**To do**:
Your task is to repeat the data exactly, every line of it.

**Provided data**:
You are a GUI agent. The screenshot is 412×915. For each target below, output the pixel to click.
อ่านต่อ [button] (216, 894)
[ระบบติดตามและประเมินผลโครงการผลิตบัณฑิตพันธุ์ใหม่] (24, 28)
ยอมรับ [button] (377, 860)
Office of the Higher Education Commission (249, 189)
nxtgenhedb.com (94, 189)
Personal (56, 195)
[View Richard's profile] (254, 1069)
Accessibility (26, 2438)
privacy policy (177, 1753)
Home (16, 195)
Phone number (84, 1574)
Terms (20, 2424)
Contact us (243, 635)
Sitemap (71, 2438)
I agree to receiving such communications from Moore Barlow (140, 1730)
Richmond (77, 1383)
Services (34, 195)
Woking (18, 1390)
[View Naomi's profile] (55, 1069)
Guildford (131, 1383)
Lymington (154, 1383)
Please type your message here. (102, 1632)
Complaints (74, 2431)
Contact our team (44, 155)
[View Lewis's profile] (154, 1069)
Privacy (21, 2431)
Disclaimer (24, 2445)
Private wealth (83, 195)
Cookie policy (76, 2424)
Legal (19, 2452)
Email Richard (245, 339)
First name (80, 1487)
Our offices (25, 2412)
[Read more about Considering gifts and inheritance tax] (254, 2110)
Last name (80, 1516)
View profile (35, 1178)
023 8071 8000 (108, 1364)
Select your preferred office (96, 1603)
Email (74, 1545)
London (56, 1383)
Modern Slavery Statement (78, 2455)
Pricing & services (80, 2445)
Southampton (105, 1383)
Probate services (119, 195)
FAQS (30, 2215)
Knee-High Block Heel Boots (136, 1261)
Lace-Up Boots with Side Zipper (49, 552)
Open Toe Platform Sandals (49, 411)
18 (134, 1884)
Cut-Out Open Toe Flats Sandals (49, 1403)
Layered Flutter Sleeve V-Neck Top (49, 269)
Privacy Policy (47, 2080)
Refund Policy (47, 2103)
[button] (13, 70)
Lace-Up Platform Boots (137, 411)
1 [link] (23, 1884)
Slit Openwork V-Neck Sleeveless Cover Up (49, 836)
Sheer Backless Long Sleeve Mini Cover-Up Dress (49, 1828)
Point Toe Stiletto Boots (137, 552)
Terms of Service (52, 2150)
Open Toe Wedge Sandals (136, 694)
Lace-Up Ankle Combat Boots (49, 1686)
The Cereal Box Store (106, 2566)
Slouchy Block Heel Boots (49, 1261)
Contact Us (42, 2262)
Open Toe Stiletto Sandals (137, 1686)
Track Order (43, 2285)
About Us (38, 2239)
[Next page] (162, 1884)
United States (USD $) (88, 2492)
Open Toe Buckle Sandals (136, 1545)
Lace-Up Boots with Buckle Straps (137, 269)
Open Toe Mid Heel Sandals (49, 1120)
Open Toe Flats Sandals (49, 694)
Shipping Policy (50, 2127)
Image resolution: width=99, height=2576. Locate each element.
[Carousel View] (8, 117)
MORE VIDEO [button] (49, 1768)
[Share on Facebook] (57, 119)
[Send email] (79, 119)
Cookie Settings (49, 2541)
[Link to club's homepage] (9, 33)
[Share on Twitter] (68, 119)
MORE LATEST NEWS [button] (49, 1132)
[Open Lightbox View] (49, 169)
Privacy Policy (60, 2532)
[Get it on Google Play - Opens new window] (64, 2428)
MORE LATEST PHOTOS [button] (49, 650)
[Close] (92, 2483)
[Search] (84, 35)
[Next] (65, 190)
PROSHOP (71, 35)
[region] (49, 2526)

**Output for this exercise**:
You are a GUI agent. The screenshot is 412×915. For each target below, output the pixel to click.
อ่านต่อ [button] (216, 894)
[ระบบติดตามและประเมินผลโครงการผลิตบัณฑิตพันธุ์ใหม่] (24, 28)
ยอมรับ [button] (377, 860)
Office of the Higher Education Commission (249, 189)
nxtgenhedb.com (94, 189)
Personal (56, 195)
[View Richard's profile] (254, 1069)
Accessibility (26, 2438)
privacy policy (177, 1753)
Home (16, 195)
Phone number (84, 1574)
Terms (20, 2424)
Contact us (243, 635)
Sitemap (71, 2438)
I agree to receiving such communications from Moore Barlow (140, 1730)
Richmond (77, 1383)
Services (34, 195)
Woking (18, 1390)
[View Naomi's profile] (55, 1069)
Guildford (131, 1383)
Lymington (154, 1383)
Please type your message here. (102, 1632)
Complaints (74, 2431)
Contact our team (44, 155)
[View Lewis's profile] (154, 1069)
Privacy (21, 2431)
Disclaimer (24, 2445)
Private wealth (83, 195)
Cookie policy (76, 2424)
Legal (19, 2452)
Email Richard (245, 339)
First name (80, 1487)
Our offices (25, 2412)
[Read more about Considering gifts and inheritance tax] (254, 2110)
Last name (80, 1516)
View profile (35, 1178)
023 8071 8000 (108, 1364)
Select your preferred office (96, 1603)
Email (74, 1545)
London (56, 1383)
Modern Slavery Statement (78, 2455)
Pricing & services (80, 2445)
Southampton (105, 1383)
Probate services (119, 195)
FAQS (30, 2215)
Knee-High Block Heel Boots (136, 1261)
Lace-Up Boots with Side Zipper (49, 552)
Open Toe Platform Sandals (49, 411)
18 (134, 1884)
Cut-Out Open Toe Flats Sandals (49, 1403)
Layered Flutter Sleeve V-Neck Top (49, 269)
Privacy Policy (47, 2080)
Refund Policy (47, 2103)
[button] (13, 70)
Lace-Up Platform Boots (137, 411)
1 [link] (23, 1884)
Slit Openwork V-Neck Sleeveless Cover Up (49, 836)
Sheer Backless Long Sleeve Mini Cover-Up Dress (49, 1828)
Point Toe Stiletto Boots (137, 552)
Terms of Service (52, 2150)
Open Toe Wedge Sandals (136, 694)
Lace-Up Ankle Combat Boots (49, 1686)
The Cereal Box Store (106, 2566)
Slouchy Block Heel Boots (49, 1261)
Contact Us (42, 2262)
Open Toe Stiletto Sandals (137, 1686)
Track Order (43, 2285)
About Us (38, 2239)
[Next page] (162, 1884)
United States (USD $) (88, 2492)
Open Toe Buckle Sandals (136, 1545)
Lace-Up Boots with Buckle Straps (137, 269)
Open Toe Mid Heel Sandals (49, 1120)
Open Toe Flats Sandals (49, 694)
Shipping Policy (50, 2127)
Image resolution: width=99, height=2576. Locate each element.
[Carousel View] (8, 117)
MORE VIDEO [button] (49, 1768)
[Share on Facebook] (57, 119)
[Send email] (79, 119)
Cookie Settings (49, 2541)
[Link to club's homepage] (9, 33)
[Share on Twitter] (68, 119)
MORE LATEST NEWS [button] (49, 1132)
[Open Lightbox View] (49, 169)
Privacy Policy (60, 2532)
[Get it on Google Play - Opens new window] (64, 2428)
MORE LATEST PHOTOS [button] (49, 650)
[Close] (92, 2483)
[Search] (84, 35)
[Next] (65, 190)
PROSHOP (71, 35)
[region] (49, 2526)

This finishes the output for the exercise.